I thought it might be interesting to add a gzip compression algorithm based on zlib. I was able to hack this up pretty quicky because the Solaris kernel already contains a complete copy of zlib (albeit scattered around a little) for decompressing CTF data for DTrace, and apparently for some sort of compressed PPP streams module (or whatever... I don't care). Here's what the ZFS/zlib mash-up looks like (for the curious, this is with the default compression level -- 6 on a scale from 1 to 9):
# zfs create pool/gzip
# zfs set compression=gzip pool/gzip
# cp -r /pool/lzjb/\* /pool/gzip
# zfs list
NAME USED AVAIL REFER MOUNTPOINT
pool/gzip 64.9M 33.2G 64.9M /pool/gzip
pool/lzjb 128M 33.2G 128M /pool/lzjb
That's with a 1.2G crash dump (pretty much the most compressible file imaginable). Here are the compression ratios with a pile of ELF binaries (/usr/bin and /usr/lib):
# zfs get compressratio
NAME PROPERTY VALUE SOURCE
pool/gzip compressratio 3.27x -
pool/lzjb compressratio 1.89x -
Pretty cool. Actually compressing these files with gzip(1) yields a slightly smaller result, but it's very close, and the convenience of getting the same compression transparently from the filesystem is awfully compelling. It's just a prototype at the moment. I have no idea how well it will perform in terms of speed, but early testing suggests that it will be lousy compared to LZJB. I'd be very interested in any feedback: Would this be a useful feature? Is there an ideal trade-off between CPU time and compression ratio? I'd like to see if this is worth integrating into OpenSolaris.
Technorati Tags:
ZFS
OpenSolaris
Useful? Yes
The trouble with any compression in the file system and this one makes it even more clear that you would want to be able to get at both the compressed and the uncompressed data.

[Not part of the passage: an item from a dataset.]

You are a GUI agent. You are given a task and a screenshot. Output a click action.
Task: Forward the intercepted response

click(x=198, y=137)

Consider an ftp server it would be good if it could offer compressed data without having the system uncompress in the file system only to compress again in the ftp server.
Then there is NFS......
It's very interesting that a compression algorithm could easily added to ZFS. Is this hack available as source code somewhere? :-)
Thanks and best regards,
Ivan
If you can provide you code changes privately right now it would be great.
I was just wondering if the gzip compression has been enabled, does it give problems when an ZFS volume is created on an X86 system and afterwards imported on a Sun Sparc?
Best regards,
Ivan
Historical tidbit:
ZFS finally implemented per-filesystem, one could say "per-directory" compression that AmigaOS had with the XFH: pseudo drive implemented with the xpkmaster.library (http://www.dstoecker.eu/xpkmaster.html).

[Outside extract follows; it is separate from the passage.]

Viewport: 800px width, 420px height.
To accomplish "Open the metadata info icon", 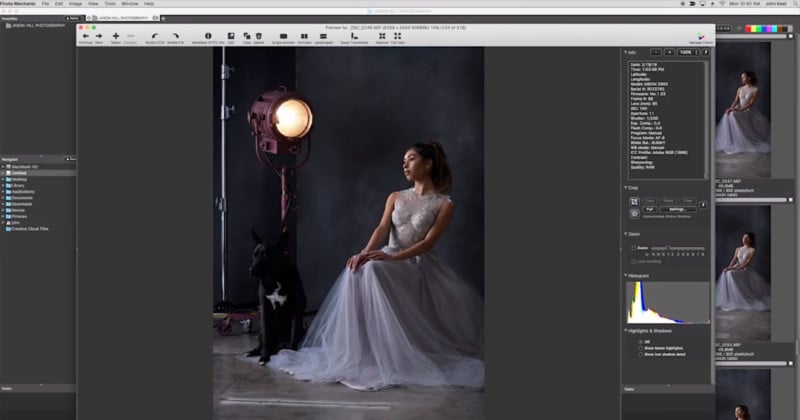I will [x=208, y=36].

Thanks for your great work!
Dennis - just look into source, in .h files which have lot of useful comments. See also http://opensolaris.org/os/community/zfs/source/.
ZFS is really nicely written and as i wrote before if you want to add another compression algorithm to ZFS the hard part is to implement the algorithm in kernel rather than hook it up into ZFS which is easy.